Their story is told in two small scrapbooks in the R. Stanton Avery Special Collections. “A history of parts of Capt. and Mrs. Lane’s and their daughter’s work among a neglected people on Malaga Island, Maine” (Mss A 1900), compiled by Fred H. C. Woolley, of Malden, Massachusetts, contains photographs, letters, and newspaper clippings that document the Lanes’ efforts to establish a school on the island.
Woolley and the Lanes were members of the same church in Malden, and Woolley received regular letters from the Lane family while they were at their summer home in Maine. He supported their missionary work on Malaga Island, and led an effort to raise money to buy a motor boat for Captain Lane. He also wrote articles for local newspapers about the living conditions on Malaga Island and the work that the Lanes were doing there. Clippings of some of Woolley’s articles are contained in the scrapbooks, along with several photographs of the island school and the pupils. The scrapbooks also contain five thank-you letters written by the students to Fred Woolley, who donated clothes, books, chalk, and a blackboard to the school in August 1907. By the summer of 1908, Mrs. Lane and Woolley had raised enough money to build a separate school building for the children of Malaga Island. The building was completed and ready for use in October of that year.
Fred Woolley’s scrapbooks only document the years 1906 to 1908. Malaga Island was first settled around 1860. By the early 1900s, Malaga Island and its inhabitants were the subject of regular newspaper articles portraying the residents as ignorant, uncivilized, and degenerate. In 1911, eight of the island’s 40 inhabitants were institutionalized at the Maine School for the Feeble Minded. The State of Maine bought the island the next year, and ordered the residents to leave by 1 July 1912.
The new school house was moved to Muscongus Island. The state also disinterred all of the bodies from the island’s cemetery and reburied them in the cemetery at the Maine School for the Feeble Minded. The history of Malaga Island remained largely forgotten by the general public until recent years. In 2010, the state of Maine apologized for its treatment of the Malaga Island residents. Two years later, the Maine State Museum opened an exhibit on the history of Malaga Island, and Fred Woolley’s scrapbooks were loaned to the Museum to display during this exhibit.

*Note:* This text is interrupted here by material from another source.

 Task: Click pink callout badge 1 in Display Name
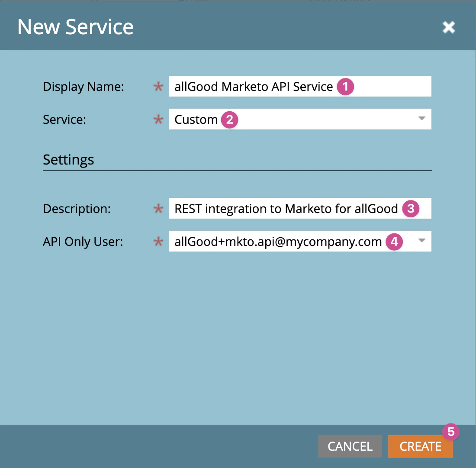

The community on Malaga Island was eliminated in 1912, and few traces survive. The scrapbooks in our special collections are some of the few documents that remain about the island’s community. The first volume of the scrapbook has been digitized, and it is available to our members through the Digital Library and Archive in our library catalog. While this manuscript is not a new addition to the Digital Library and Archive, some of the pages were recently rescanned and updated.